▶ **Kutipan Teks**
+ + + + + + +
Selasa, 01 Desember 2015

Islam Tipologi Pluralisme di Indonesia

ISLAM TIPOLOGI PLURALISME Di INDONESIA

By M. Sahrawi Saimima

A.  PENDAHULUAN
1.    Latar Belakang
Islam tipologi pluralisme di Indonesia adalah sebuah paham yang menyakini adanya keberadaan agama lain dengan memiliki kebenaran masing-masing. Indonesia sebagai Negara yang memayungi lima agama didalamnya Islam, Kristen, Hindu, Budha dan Konghucu dengan Islam sebagai mayoritas. Tentu, memberikan peran signifikan dalam membijaki setiap persoalan-persoalan keagamaan.  
Muqsith Gazali dalam Dmocracy Project, mengemukakan; ulama dalam Islam terbagi atas tiga golongan; golongan pertama adalah golongan eksklusif, golongan ini menganggap bahwa hanya golongannya atau agamanya sajalah yang benar sementara golongan yang lain yang tidak sepaham dengan mereka adalah salah atau sesat. Sandaran golongan ini pada teks Al-Qur’an “Innaddina Indallah hil Islam”. sementara dalam kristen Yesus berkata: “Akulah jalan dan kebenaran hidup. Tidak ada seorangpun yang datang kepada Bapa, kalau tidak melalui Aku.”. (Yohanes 14:6). Golongan ke-dua adalah golongan inklusif, golongan ini menganggap semua Agama itu benar, sementara golongan ke-tiga adalah golongan plural, golongan ini menganggap bahwa satu golongan dengan golongan lain tidak dapat mencapuri urusan golongan lain. Artinya, satu golongan memiliki kebenaran masing-masing dalam bentuk penghambaan diri mereka kepada Tuhan.
Senada dengan pernyataan diatas Rowan Williams, juga mengemukakan In the context of theology and religious studies, religious pluralism is often treated under the three headings of exclusivist, inclusivist, and pluralist. The exclusivists believe that only their faith is true and all others are false, whereas the inclusivists believe that their faith is true and others are included within it in some sense. The pluralists believe on the other hand that all faiths are true and show different paths to the same Truth. (Dalam konteks teologi dan studi agama, pluralisme agama sering diperlakukan di bawah tiga tema yakni eksklusif, inklusif, dan pluralis. eksklusif percaya bahwa hanya iman mereka benar dan semua orang lain palsu, sedangkan inklusivis percaya bahwa iman mereka benar dan orang lain termasuk di dalamnya. Pluralis percaya di sisi lain bahwa semua agama adalah benar dan menunjukkan jalan yang berbeda untuk yang sama)”. Tulisan ini, secara umum dan mendetil akan membahas tentang Islam Tipologi Pluralisme di Indonesia dengan cakupan bahasan meliputi; Pluralisme dan penjelasnnya, Pertemuan Islam dengan Pluralisme, Tokoh-tokoh Pluralisme Islam Indonesia.
+ + + + + + +
▶ **Permintaan Tugas 1**
Tuliskan kembali bagian tulisan tentang pluralisme Islam di Indonesia dari "Selasa, 01 Desember" sampai "setiap persoalan-persoalan keagamaan.", tanpa perubahan sedikit pun.
▶ **Permintaan Tugas 2**
Lanjutkan tulisan tentang pluralisme Islam di Indonesia, dimulai tepat sesudah kalimat terakhirnya.
Data sesudah tulisan tentang pluralisme Islam ini berasal dari sumber lain.

Item dari sebuah dataset
+ + + + + + +
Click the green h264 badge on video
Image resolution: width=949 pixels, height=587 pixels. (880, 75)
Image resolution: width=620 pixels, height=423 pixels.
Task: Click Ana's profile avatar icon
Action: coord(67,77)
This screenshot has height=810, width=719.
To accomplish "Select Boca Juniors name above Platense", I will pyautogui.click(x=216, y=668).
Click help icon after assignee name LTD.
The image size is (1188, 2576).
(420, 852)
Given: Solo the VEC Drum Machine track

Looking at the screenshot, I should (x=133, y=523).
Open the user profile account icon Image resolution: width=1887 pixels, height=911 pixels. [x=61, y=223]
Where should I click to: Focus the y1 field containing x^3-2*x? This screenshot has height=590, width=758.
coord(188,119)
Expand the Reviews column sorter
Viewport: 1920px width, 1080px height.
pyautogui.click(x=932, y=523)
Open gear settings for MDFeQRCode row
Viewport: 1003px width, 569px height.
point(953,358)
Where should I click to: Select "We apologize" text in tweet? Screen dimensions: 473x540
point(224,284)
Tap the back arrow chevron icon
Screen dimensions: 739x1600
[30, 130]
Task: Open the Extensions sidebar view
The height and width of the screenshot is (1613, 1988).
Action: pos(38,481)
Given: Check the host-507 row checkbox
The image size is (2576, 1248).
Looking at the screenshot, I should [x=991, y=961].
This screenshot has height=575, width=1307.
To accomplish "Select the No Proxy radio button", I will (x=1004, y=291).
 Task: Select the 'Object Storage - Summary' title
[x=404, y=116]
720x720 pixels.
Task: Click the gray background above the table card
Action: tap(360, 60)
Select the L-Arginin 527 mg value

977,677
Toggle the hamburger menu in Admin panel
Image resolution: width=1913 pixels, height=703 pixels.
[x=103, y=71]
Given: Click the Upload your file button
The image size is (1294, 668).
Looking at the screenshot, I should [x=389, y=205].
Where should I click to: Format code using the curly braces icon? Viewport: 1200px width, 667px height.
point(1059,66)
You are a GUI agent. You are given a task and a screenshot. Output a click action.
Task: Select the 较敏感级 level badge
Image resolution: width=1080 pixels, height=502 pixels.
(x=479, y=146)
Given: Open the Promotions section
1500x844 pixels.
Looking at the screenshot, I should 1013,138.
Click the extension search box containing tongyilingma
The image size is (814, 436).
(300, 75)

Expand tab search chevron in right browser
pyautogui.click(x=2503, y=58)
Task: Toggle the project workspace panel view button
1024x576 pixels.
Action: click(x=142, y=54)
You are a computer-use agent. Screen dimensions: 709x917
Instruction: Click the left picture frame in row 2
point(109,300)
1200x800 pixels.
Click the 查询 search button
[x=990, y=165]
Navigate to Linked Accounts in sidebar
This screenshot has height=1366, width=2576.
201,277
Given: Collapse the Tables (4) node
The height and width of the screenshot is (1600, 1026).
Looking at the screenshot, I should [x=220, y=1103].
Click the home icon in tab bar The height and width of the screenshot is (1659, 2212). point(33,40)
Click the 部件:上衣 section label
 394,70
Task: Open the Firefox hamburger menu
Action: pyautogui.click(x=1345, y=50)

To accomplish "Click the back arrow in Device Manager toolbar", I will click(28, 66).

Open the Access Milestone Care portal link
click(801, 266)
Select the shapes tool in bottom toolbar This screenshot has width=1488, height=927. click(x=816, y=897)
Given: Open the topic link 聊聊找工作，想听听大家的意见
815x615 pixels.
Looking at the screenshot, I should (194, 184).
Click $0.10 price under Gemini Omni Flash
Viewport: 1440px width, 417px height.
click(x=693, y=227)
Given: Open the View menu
+ + + + + + +
▶ **Hasil Tugas 1**
Selasa, 01 Desember 2015

Islam Tipologi Pluralisme di Indonesia

ISLAM TIPOLOGI PLURALISME Di INDONESIA

By M. Sahrawi Saimima

A.  PENDAHULUAN
1.    Latar Belakang
Islam tipologi pluralisme di Indonesia adalah sebuah paham yang menyakini adanya keberadaan agama lain dengan memiliki kebenaran masing-masing. Indonesia sebagai Negara yang memayungi lima agama didalamnya Islam, Kristen, Hindu, Budha dan Konghucu dengan Islam sebagai mayoritas. Tentu, memberikan peran signifikan dalam membijaki setiap persoalan-persoalan keagamaan.

▶ **Hasil Tugas 2**
2.    Rumusan pembasan
a.       Pluralisme dan penjelasnnya.
b.      Pertemuan Islam dengan Pluralisme.
c.       Tokoh-tokoh Pluralisme Islam Indonesia
3.    Tujuan pembahasan
a.    Penjelasan Pluralisme.
b.    Menguraikan Pertemuan Islam dengan Pluralisme.
c.    Membicarakan siapa saja tokoh-tokoh Pluralisme Islam Indonesia.

B.  Pembahasan
1.      Pluralisme Agama dan penjelasnnya
Pluralisme Agama seakan tiada habisnya menjaidi trending topik dalam kehidupan beragama sehari-hari, dari berbagai golongan yang menganggap penganut paham Pluralis tersebut tidak sesuai dengan ajaran agama mereka.  Ali Ihsan Yitik, menjabarkan dalam journal of religion cultur bahwa, The problem of pluralism emerges not at socio-cultural level, but at the religious sphere. For instance it comes out as a problem when we talk about salvation. Long before the emergence of the problem of pluralism as a philosophical matter, Muslims had discussed this topic for centuries not only for Jews and Christians but also for anybody who had heard nothing about God and his messages.  (Masalah pluralisme muncul tidak pada tingkat sosial-budaya saja, tetapi pada lingkup agama. Misalnya itu keluar sebagai masalah ketika kita berbicara tentang keselamatan. Jauh sebelum munculnya masalah pluralisme sebagai masalah filosofis, Muslim telah membahas topik ini selama berabad-abad tidak hanya untuk orang-orang Yahudi dan Kristen tetapi juga bagi siapa saja yang telah mendengar apa-apa tentang Allah dan pesan-pesannya)”.
Pluralisme adalah bentuk kelembagaan dimana penerimaan terhadap kemajemukan terjadi dalam suatu masyarakat tertentu atau di dunia secara keseluruhan. Artinya lebih dari sekadar toleransi moral atau keberadaan bersama (koeksistensi) yang pasif. Toleransi adalah soal perasaan dan perilaku individual, sementara koeksistensi semata-mata merupakan penerimaan terhadap pihak lain, sekadar dalam batas tidak terjadinya konflik. Fazlur Rahman menuturkan, “human life is a moral struggle endlesslyso, jika dia mengabaikan perjuangan ini sesaat saja, dia dapat terperangkap oleh seytan.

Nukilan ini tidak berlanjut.